→ **Required action**
Set down again, exactly and only, the lines from the one that contains "Task: Open Reporting bar chart icon" through the last line of the records below, both included, but not the pictures.

→ **Task data**
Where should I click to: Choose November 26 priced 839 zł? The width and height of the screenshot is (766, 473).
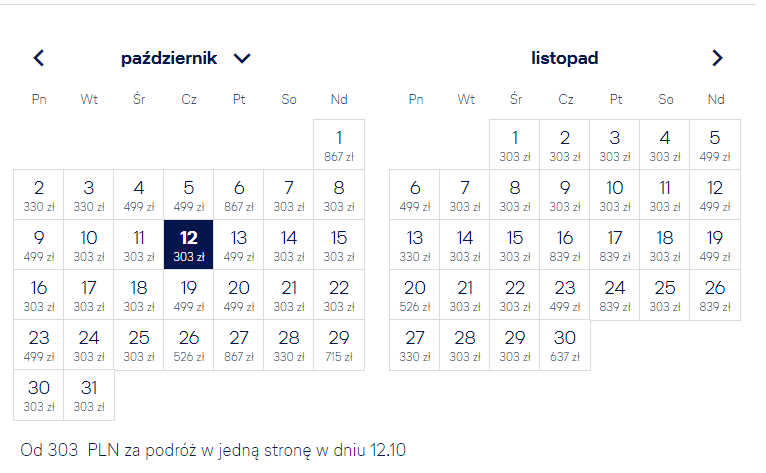tap(715, 295)
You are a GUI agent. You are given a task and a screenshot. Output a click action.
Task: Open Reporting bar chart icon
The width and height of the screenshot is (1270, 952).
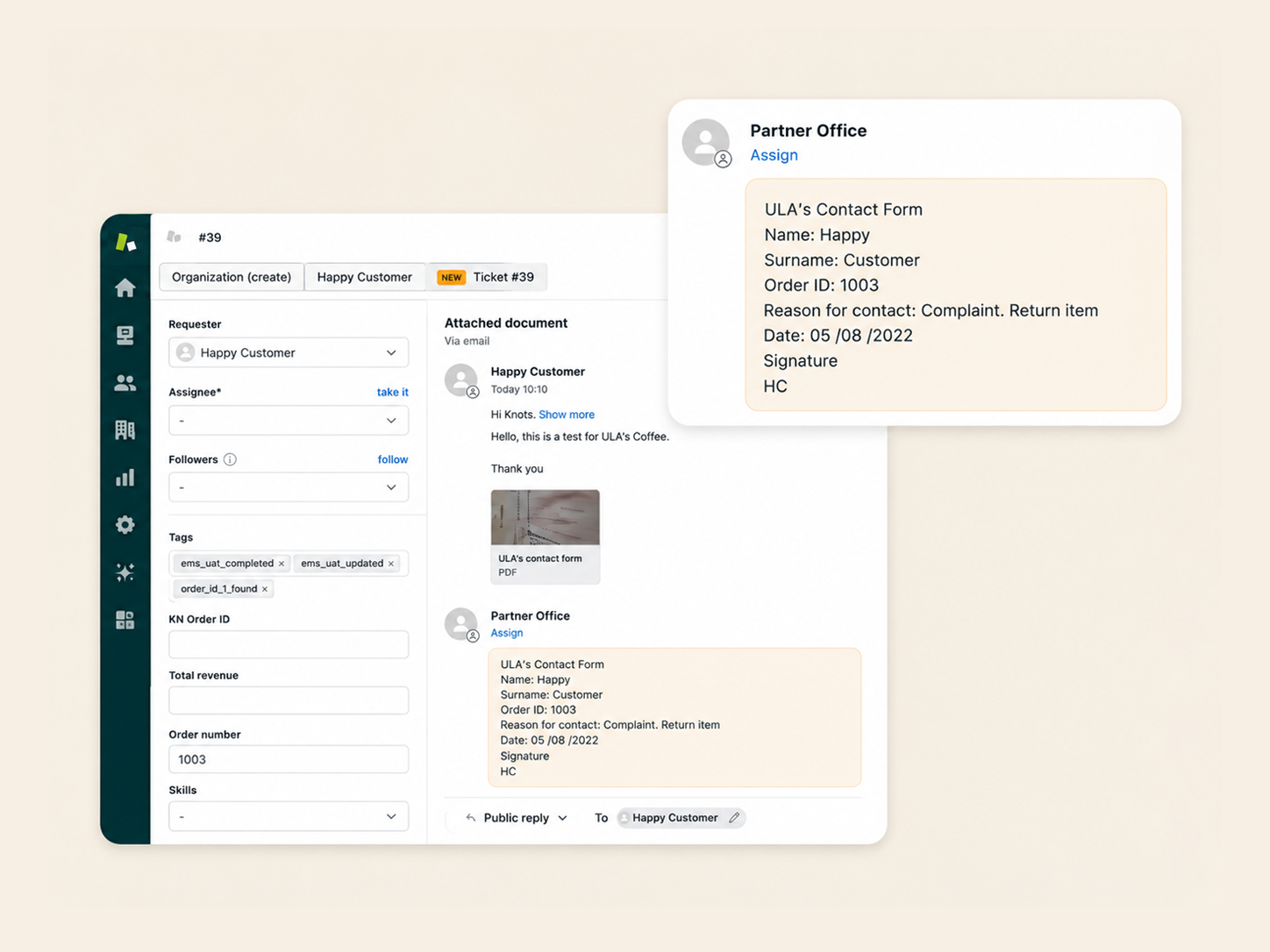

→ **Task result**
Task: Open Reporting bar chart icon
The width and height of the screenshot is (1270, 952).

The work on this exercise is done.